SINGAPORE – Direct sales company Herbalife has won its appeal to the High Court against the taxman over the value of the products it supplies to its members on which goods and services tax is levied.
Herbalife sells nutritional supplements, weight-management products and other personal care products to its members at varying discount tiers, from the standard 25 per cent and up to 50 per cent.
The issue was not whether the products supplied by Herbalife to its members are liable for GST, but how they should be valued.
At contention in the case was whether the discounted rate should be taken as the value of the supply, as argued by Herbalife, or the open market value of the nutritional products, as argued by the Inland Revenue Authority of Singapore (Iras).
In a judgment on Monday, Justice Choo Han Teck ruled in Herbalife’s favour.
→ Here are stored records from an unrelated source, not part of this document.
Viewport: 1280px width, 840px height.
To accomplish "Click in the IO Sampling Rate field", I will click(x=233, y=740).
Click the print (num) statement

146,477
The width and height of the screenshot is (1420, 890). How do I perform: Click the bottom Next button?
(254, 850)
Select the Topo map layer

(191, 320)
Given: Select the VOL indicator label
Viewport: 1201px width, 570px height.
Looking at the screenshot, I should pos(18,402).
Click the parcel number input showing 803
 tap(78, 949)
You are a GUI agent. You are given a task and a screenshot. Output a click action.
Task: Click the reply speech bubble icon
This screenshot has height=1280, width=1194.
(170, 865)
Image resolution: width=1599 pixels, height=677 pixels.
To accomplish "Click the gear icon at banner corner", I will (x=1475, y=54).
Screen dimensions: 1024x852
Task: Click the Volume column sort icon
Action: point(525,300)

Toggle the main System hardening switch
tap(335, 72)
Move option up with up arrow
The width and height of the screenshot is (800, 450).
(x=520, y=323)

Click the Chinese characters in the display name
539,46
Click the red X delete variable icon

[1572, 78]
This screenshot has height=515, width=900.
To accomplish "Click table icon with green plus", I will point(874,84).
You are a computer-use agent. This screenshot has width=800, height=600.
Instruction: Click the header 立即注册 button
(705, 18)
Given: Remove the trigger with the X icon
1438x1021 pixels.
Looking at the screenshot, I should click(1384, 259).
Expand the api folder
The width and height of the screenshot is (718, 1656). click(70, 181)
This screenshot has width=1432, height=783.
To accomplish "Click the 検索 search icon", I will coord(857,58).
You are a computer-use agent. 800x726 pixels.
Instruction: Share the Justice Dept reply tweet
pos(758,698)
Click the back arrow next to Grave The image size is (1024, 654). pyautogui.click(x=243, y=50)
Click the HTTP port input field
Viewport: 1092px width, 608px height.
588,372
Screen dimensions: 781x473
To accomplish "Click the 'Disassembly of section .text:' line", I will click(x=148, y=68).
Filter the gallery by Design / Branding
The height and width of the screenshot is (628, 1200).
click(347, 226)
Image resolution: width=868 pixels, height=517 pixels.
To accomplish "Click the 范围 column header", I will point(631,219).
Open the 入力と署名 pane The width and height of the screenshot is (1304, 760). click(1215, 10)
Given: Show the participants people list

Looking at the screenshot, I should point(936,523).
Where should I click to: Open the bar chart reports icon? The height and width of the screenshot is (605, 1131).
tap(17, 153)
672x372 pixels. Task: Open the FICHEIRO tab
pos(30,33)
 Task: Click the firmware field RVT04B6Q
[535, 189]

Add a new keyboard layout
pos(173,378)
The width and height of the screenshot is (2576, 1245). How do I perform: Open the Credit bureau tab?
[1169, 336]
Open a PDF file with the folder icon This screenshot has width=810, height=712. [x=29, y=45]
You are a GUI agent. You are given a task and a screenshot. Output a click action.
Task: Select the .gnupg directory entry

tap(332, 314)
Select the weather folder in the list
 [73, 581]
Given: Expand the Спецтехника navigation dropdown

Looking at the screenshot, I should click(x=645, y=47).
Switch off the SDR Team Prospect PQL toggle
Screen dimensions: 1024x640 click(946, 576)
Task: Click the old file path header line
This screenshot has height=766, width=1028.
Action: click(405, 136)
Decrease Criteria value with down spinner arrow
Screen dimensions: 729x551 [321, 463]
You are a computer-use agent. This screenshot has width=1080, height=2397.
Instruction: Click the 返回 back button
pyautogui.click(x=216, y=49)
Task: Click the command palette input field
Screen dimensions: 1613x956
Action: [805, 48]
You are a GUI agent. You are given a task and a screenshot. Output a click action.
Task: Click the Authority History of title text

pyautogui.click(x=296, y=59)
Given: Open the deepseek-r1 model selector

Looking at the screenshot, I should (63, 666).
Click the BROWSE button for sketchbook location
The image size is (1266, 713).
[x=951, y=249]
He accepted Iras’ argument that Herbalife’s business model results in revenue leakage, but said the question is how it ought to be plugged.
The solution could be in a special valuation provision, such as that adopted in Britain’s Value Added Tax (VAT) Act, which specifically addresses business models akin to Herbalife’s. However, this is beyond the power of the courts in Singapore, and must be implemented legislatively, said Justice Choo.
Notices of assessment issued by Iras to Herbalife between Jan 1, 2012, and March 31, 2017, pegged the supplies at open market value.
The disputed amount of GST appealed was slightly under $2.2 million, inclusive of a 5 per cent late payment penalty.
Under its business model, Herbalife sells products only to members – at a discount – who in turn sell them to consumers at the full price, earning the difference as profit. Members move up the discount tiers as they accumulate volume points, which are credited for their own purchases as well as the purchases of the new members they refer to Herbalife, known as downlines.
Iras argued that if the members were GST-registered, the final sale to end-consumers would be taxable and GST levied on the full retail price without the tiered discount.
But because the members are not GST-registered, the only taxable supply is that between Herbalife and its members.
The taxman said having a non-taxable intermediary between Herbalife and the final consumer means the difference between the price at which the product is sold to the intermediaries and its final retail price is not taxed.
This results in the revenue leakage, which is addressed by Section 17(3) of the Goods and Services Tax Act, said Iras.
The provision states that if goods are supplied in exchange for a consideration, or payment, not wholly consisting of money, the value of the supply shall be taken to be its open market value.
Iras contended that the open market value is the retail price of the products less the standard discount of 25 per cent.
But Herbalife, represented by Mr Vikna Rajah, argued the provision does not apply.
He said a similar provision in Britain’s VAT Act was unable to bring to tax goods sold via a direct selling business model, thereby requiring the enactment of a special valuation provision.
Since this special valuation provision is absent in Singapore’s GST Act, he argued that there is a lacuna, or a gap, that has to be filled by Parliament.